Concept/Content naturalistic fallacy / Herbert Spencer
Information caption Biological determinism tries to present certain values as based on facts of nature. Accordingly, it also reflects another error, the naturalistic fallacy: the effort to find or extract values from the facts of nature. This error has a long history, going back at least to Herbert Spencer in the late 1800s. He claimed that laissez-faire social ideology was based on his biologized psychology and sociology and on Darwinian evolution (Spencer 1851, 1852a, 1852b, 1864; Moore 1903). The same error is found today when someone argues that some value or moral principle is justified because a certain trait is (so they claim) universal, or innate, or reflects "human nature." But frequency does not establish value. Such appeals typically indicate that the scientist is trying to inscribe his or her own cultural prejudice into the "facts" of nature: a threat to sound science called the naturalizing error (Allchin 2008). Facts of nature may surely inform moral reasoning and justification. But nature does not yield values on its own.

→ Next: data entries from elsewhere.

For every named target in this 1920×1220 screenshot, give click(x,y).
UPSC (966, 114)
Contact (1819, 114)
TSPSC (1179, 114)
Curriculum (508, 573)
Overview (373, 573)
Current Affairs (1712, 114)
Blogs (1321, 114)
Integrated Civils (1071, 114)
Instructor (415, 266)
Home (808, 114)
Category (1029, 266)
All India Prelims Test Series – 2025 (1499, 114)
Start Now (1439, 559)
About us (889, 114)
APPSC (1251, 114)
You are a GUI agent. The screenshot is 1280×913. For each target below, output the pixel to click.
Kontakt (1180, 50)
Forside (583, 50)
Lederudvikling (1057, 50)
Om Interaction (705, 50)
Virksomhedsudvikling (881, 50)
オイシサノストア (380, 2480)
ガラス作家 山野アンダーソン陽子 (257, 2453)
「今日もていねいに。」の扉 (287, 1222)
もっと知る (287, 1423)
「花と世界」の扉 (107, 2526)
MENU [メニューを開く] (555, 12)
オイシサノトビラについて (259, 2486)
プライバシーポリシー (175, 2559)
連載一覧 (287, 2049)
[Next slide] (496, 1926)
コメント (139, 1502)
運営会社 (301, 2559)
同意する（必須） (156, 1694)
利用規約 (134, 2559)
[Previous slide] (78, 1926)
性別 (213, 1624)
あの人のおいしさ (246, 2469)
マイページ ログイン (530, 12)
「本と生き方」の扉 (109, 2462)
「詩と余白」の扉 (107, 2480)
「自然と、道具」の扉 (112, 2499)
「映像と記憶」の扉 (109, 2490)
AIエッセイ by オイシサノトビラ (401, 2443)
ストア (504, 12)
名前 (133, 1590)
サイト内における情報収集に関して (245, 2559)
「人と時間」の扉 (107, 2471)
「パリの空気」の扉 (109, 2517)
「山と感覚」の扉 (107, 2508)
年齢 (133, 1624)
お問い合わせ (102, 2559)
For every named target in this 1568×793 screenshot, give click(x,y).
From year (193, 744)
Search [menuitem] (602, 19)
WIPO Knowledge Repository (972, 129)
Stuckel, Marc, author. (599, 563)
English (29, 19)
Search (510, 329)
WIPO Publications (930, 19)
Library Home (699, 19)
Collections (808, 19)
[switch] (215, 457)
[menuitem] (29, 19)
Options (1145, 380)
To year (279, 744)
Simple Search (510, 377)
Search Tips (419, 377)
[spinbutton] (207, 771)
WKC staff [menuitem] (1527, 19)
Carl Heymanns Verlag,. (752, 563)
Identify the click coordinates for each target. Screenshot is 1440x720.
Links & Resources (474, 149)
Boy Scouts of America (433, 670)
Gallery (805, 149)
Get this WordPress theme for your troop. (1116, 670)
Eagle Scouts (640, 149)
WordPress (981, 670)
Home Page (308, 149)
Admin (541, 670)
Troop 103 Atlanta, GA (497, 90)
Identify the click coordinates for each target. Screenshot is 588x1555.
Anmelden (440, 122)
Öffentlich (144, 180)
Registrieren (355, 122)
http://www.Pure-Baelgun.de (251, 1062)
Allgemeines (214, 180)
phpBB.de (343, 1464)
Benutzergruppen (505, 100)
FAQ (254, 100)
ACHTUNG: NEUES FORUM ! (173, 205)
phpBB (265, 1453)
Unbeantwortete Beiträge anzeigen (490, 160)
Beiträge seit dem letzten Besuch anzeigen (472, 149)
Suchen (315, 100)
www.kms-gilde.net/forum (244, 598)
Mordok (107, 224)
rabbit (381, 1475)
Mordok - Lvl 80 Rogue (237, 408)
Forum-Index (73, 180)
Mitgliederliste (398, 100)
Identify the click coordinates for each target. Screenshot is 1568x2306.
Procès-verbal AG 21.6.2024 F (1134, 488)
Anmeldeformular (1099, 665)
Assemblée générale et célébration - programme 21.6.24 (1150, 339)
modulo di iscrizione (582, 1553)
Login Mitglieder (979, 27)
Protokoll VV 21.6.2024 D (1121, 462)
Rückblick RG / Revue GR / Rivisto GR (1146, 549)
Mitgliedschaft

Inquiry caption In the late 1800s self-styled philosopher Herbert Spencer claimed that evolution, properly understood, justified a laissez-faire social ideology, often now inappropriately attributed to Darwin (Spencer 1851, 1852a, 1852b, 1864). His claims that nature exhibited inherent values that should guide human society were sharply criticized by philosopher G.E. Moore (1903), who famously called Spencer's error the naturalistic fallacy. What is the difference between facts and values? Why do facts alone not yield or justify values? How is understanding or explaining a behavior not the same as endorsing it?
How do even universal facts about humans (or "human nature") not dictate human ideals, values or notions of what should be? In what ways is frequency of occurence (or normality) not the same as a justified value? How do "is" and "ought" (description and prescription) differ?
Based on this analysis, why is it not possible for evolutionary theory or science to be a source of "natural" ethics or moral principles?
Target Concept: Neither nature nor evolution expresses or justifies values or particular ethical principles.